— Impronta
via Angarano, 7
Bassano del Grappa (VI)
Impronta
la sera; anche a pranzo sabato e domenica
tutte, eccetto American Express
Turno di chiusura: martedì
Ferie: due settimane ad agosto
Un affascinante viaggio nel gusto fatto di tre percorsi agili, creativi e marcati da una mano sicura che non copia i maestri illustri ma ne distilla il sapere, che si trasmette nelle note acide, sempre equilibrate e contrassegnate da leggiadri influssi orientali…
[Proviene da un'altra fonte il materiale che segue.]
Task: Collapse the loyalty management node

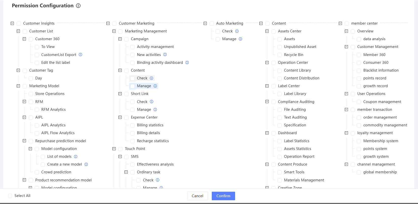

Il mitico Ponte degli Alpini, il Brenta che scorre a pochi metri, un antico edificio che si snoda su tre piani, recuperato con l’uso sapiente di legno, pietra e vetri, e una cucina che affascina. Insomma, un luogo per la gola ma anche per lo spirito. Eleganza minimalista e arredi moderni con qualche inciso romantico − vedi lo chef’s table realizzato con le assi ricavate dalle bricole veneziane. Due rampe di scale sotto il livello del mitico ponte opera Cristopher Carraro, trentenne pedemontano che si porta sulle spalle gli insegnamenti pesanti di maestri quali Berton, Cracco, Bartolini e Cannavacciuolo. Per non parlare del portabandiera della cucina nordica, René Redzepi del Noma di Copenaghen. Un affascinante viaggio nel gusto fatto di tre percorsi agili, creativi e marcati da una mano sicura, che non copia i maestri illustri, ma ne distilla il sapere, che si trasmette nelle note acide, sempre equilibrate e contrassegnate da leggiadri influssi orientali. Nel percorso “Brace” spicca uno straordinario ‘raviolo’ di melanzana con peperoncino candito. L’anguilla e la prugna nel leggiadro consommé di pollo, oppure il cuore, invidia e salsa Ponzu occupano trionfalmente la scena nel percorso “Iter”. Piatto quasi inamovibile nel percorso “Vegetabilis”, per i vegetariani convinti, l’“assoluto di cipolla” (riso), un goloso ventaglio di gusti all’elisir di china. Laura Avogadri gestisce con grazia la sala e una cantina non ampia nei numeri ma concreta nella qualità. I menu: “Vegetabilis”, 5 passaggi a 45 euro; “Brace” sempre 5, a 60; “Iter”, 7 passaggi a 80 euro.